Daquilo que me lembro, a escola era um sítio desagradável, em que eu me sentia completamente desajustada e triste. Não que os adultos ou colegas fossem propriamente desagradáveis ou a metodologia muito rígida, na verdade era só uma sensação de inadequação constante, de perda de tempo, de não saber o que estava lá a fazer. Com o tempo, foram aparecendo alguns amigos, mas ainda assim, devido à minha facilidade em “desligar da realidade”, distraía-me muitas vezes tanto nas aulas, como nos assuntos. Raramente estava dentro de qualquer assunto da atualidade e dentro da sala também me sentia muitas vezes perdida.
Quando tinha cerca de 12/13 anos, era eu uma aluna com notas assim assim a pender para baixo, comecei a perceber algumas coisas interessantes à minha volta, que me ajudaram a ter uma adolescência até bem leve. Certo dia, no balneário da escola reparei que quase todas as meninas tomavam banho de fato de banho menos uma que tomava despida e estava ok com isso. Isso levou-me a perceber como as pessoas eram todas muito parecidas na sua essência e que aquilo que eu sentia, as inseguranças próprias da idade, os outros também sentiam, assim, era tudo simplesmente NORMAL. A frase que me surgiu naquele momento foi “somos todos iguais!”. Um pouco mais tarde, também comecei a pensar que se as pessoas não eram assim, tão diferentes, eu também poderia aprender e ter boas notas, então tentei perceber como é que eu aprendia, como é que se aprende na generalidade. A partir daí, fui-me aperfeiçoando e me tornando numa aluna cada vez melhor, aprendendo mais rapidamente e praticando um estudo muito mais eficaz obtendo excelentes resultados. A partir do oitavo ano, nunca mais se ouviu dizer que eu tivesse qualquer dificuldade de aprendizagem. Na verdade, em pouco tempo, passei de uma das piores para uma das melhores alunas da turma. Isto deu origem à Teoria das Gramáticas Mentais. A Linguagem de mente.
Quando cheguei ao final do secundário, senti-me ainda mais perdida. Não sabia o que queria ser… Tinha tantos sonhos que afinal eram só mesmo isso sonhos. Como nunca tinha experimentado mais nada além da escola, apenas um ou outro trabalho de verão, simplesmente, não sabia o que fazer. Optei pelo mais sensato, mais perto de casa. Fui para o Curso de Enfermagem durante dois anos e afastei-me dos amigos que tinha. Encontrei outros, também fantásticos claro, porém como qualquer adaptação, custou um bocadinho.

> **LISTAGEM DE DADOS**:
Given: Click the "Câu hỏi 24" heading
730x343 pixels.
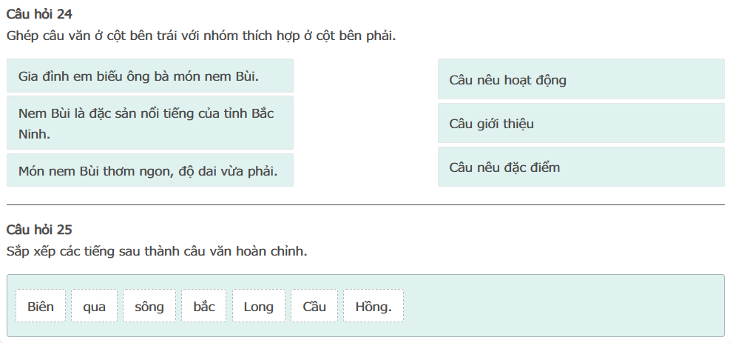Looking at the screenshot, I should tap(38, 14).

> **OBJETIVO 1**: Reproduza, por favor, do relato sobre a escola, o trecho que vai desde "Quando cheguei ao" até "custou um bocadinho.".
> **OBJETIVO 2**: Reescreva de forma mais breve o parágrafo do relato sobre a escola que começa por "Quando tinha cerca de 12/13 anos", mantendo os factos principais.
A listagem não tem qualquer papel nesta parte.

> **RESPOSTA CORRETA 1**:
Quando cheguei ao final do secundário, senti-me ainda mais perdida. Não sabia o que queria ser… Tinha tantos sonhos que afinal eram só mesmo isso sonhos. Como nunca tinha experimentado mais nada além da escola, apenas um ou outro trabalho de verão, simplesmente, não sabia o que fazer. Optei pelo mais sensato, mais perto de casa. Fui para o Curso de Enfermagem durante dois anos e afastei-me dos amigos que tinha. Encontrei outros, também fantásticos claro, porém como qualquer adaptação, custou um bocadinho.

> **RESPOSTA CORRETA 2**: Por volta dos 12/13 anos, quando era uma aluna com notas medianas a pender para baixo, comecei a reparar em coisas à minha volta que me deram uma adolescência leve. No balneário da escola, vi que quase todas as meninas tomavam banho de fato de banho, exceto uma, que o fazia despida e estava bem com isso. Percebi então que as pessoas são muito parecidas na essência e que as inseguranças da idade eram normais: "somos todos iguais!". Mais tarde, concluí que também eu podia aprender e ter boas notas, e procurei perceber como eu aprendia e como se aprende em geral. Fui melhorando, aprendendo mais depressa e estudando de forma mais eficaz, com excelentes resultados. A partir do oitavo ano, deixei de ter dificuldades de aprendizagem e passei de uma das piores para uma das melhores alunas da turma. Daí nasceu a Teoria das Gramáticas Mentais, a Linguagem de mente.